TIROLER TAGESZEITUNG, Leitartikel: „Vorsicht Baustelle im Euregio-Büro“, Ausgabe vom 29. September 2021 von Peter Nindler.
Innsbruck (OTS) – Eigentlich bräuchte die Euregio in Brüssel eine starke Vertretung und ein gut vernetztes Büro. Doch das Gegenteil ist der Fall, das Tirol-Büro dümpelt so dahin. Dass in Immobilien statt in Know-how für Lobbying investiert wird, spricht Bände.
Das gemeinsame Büro der Europaregion Tirol, Südtirol und Trentino in Brüssel ist eine Dauer-Baustelle.

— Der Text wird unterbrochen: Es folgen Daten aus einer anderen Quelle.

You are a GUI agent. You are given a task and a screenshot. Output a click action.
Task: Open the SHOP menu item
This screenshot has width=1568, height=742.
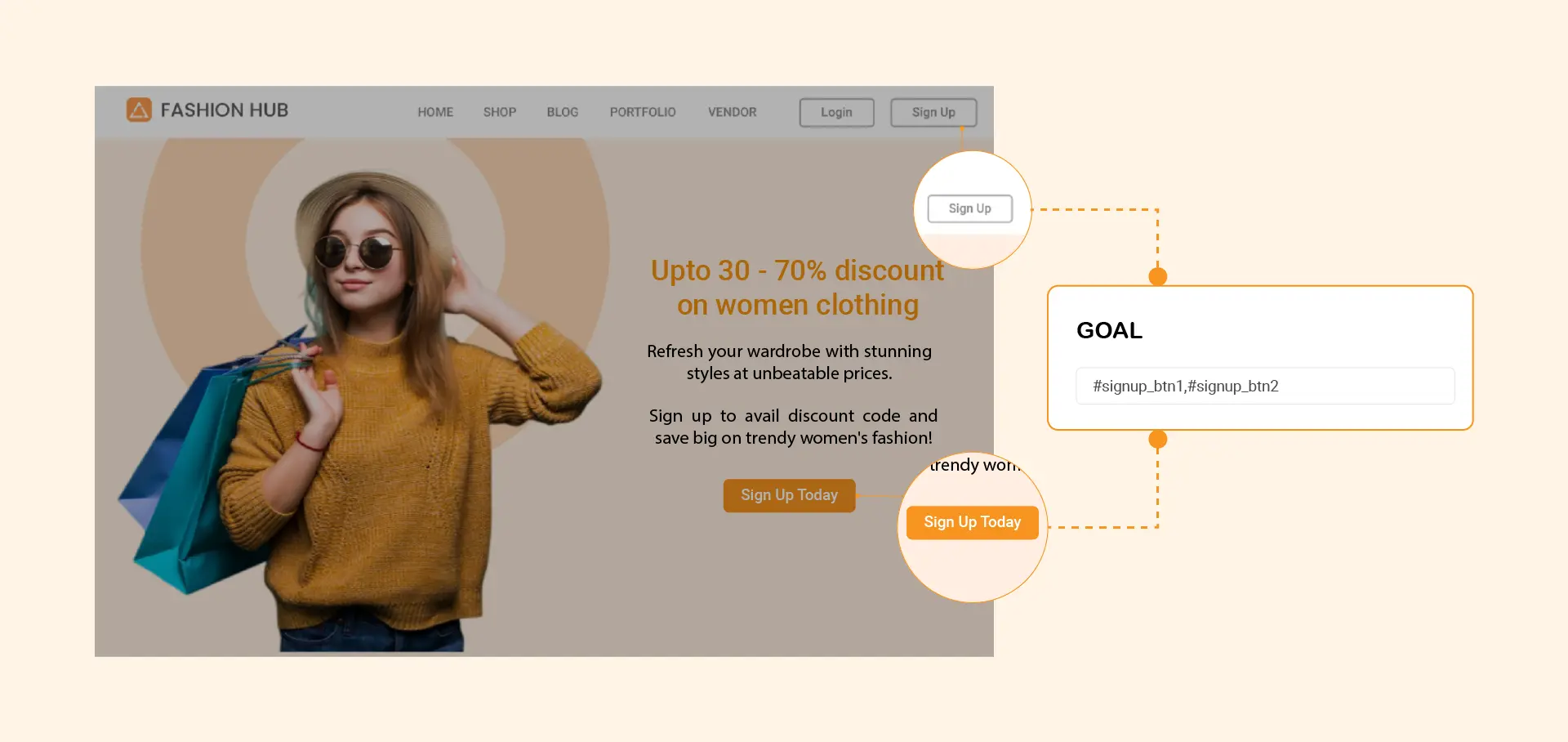(500, 112)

In mehrfacher Hinsicht. Offenbar wurde in den vergangenen Jahren mehr in den millionenschweren Ankauf von Nachbargebäuden hineingesteckt als in die inhaltliche Weiterentwicklung der Tiroler „EU-Botschaft“. Darüber hinaus erweisen sich die stets als Schnäppchen angepriesenen Immobilieninvestitionen nachträglich als Flop. Impulse gehen vom Euregio-Büro hingegen schon seit ewigen Zeiten keine mehr aus. So vermisst der Landesrechnungshof eine klare Priorisierung der Aufgaben, die Ziele für die jeweiligen Aufgaben sind weder qualitativ noch quantitativ definiert.
Für die jahrelangen Versäumnisse kann allerdings nicht der aktuelle und überaus engagierte interimistische Büro-Chef Simon Lochmann verantwortlich gemacht werden, sondern der Ende 2019 suspendierte ehemalige Leiter Richard Seeber. Aber auch nicht er alleine. Es war wohl parteipolitisches Kalkül, dass der brave ÖVP-Parteigänger Seeber 2004 mit dem Segen des damaligen Landeshauptmanns Herwig van Staa ins Europaparlament wechseln konnte. Damit begannen allerdings die Kalamitäten im Euregio-Büro mit wechselnden Verantwortlichen, immer größer werdenden strukturellen Defiziten und letztlich Stillstand. 2014 kehrte Seeber zurück ins Tirol-Büro, doch van Staas Nachfolger Günther Platter (ÖVP) hatte nicht den Mut für einen Neustart. Das Büro dümpelte halt weiter so dahin, Seeber konnte keine Akzente mehr setzen, zugleich wurden jedoch die Reibungsflächen zwischen Tirol und der EU immer größer. Stichworte Transit oder europäische Natura-2000-Schutzgebiete. Jetzt kommen noch die Problemwölfe hinzu. Man wird das Gefühl nicht los, dass Tirol in den zentralen europäischen Konfliktthemen immer hinten nachhinkt. Das Lobbying in der EU-Hauptstadt funktioniert mehr schlecht als recht, die notwendige Vernetzung fehlt. Dabei war die schwarz-grüne Landesregierung noch „Hans im Glück“, denn Platter hatte einen ausgesprochen guten Draht zum ehemaligen EU-Kommissionspräsidenten Jean-Claude Juncker. Das half zwar – aber nicht immer.
Im Gegensatz dazu halten Umweltorganisationen und NGOs der Landesregierung den Spiegel vor. Ihr internationales Netzwerk reicht bis hinein in die Generaldirektionen der EU-Kommission, ihr Informationsvorsprung lässt die Politik alt aussehen. Noch-Euregio-Präsident Günther Platter muss deshalb rasch umdenken. Das Euregio-Büro in Brüssel benötigt weniger Beton und Nutzfläche, dafür mehr Know-how für Lobbying und endlich einen echten Euregio-Botschafter.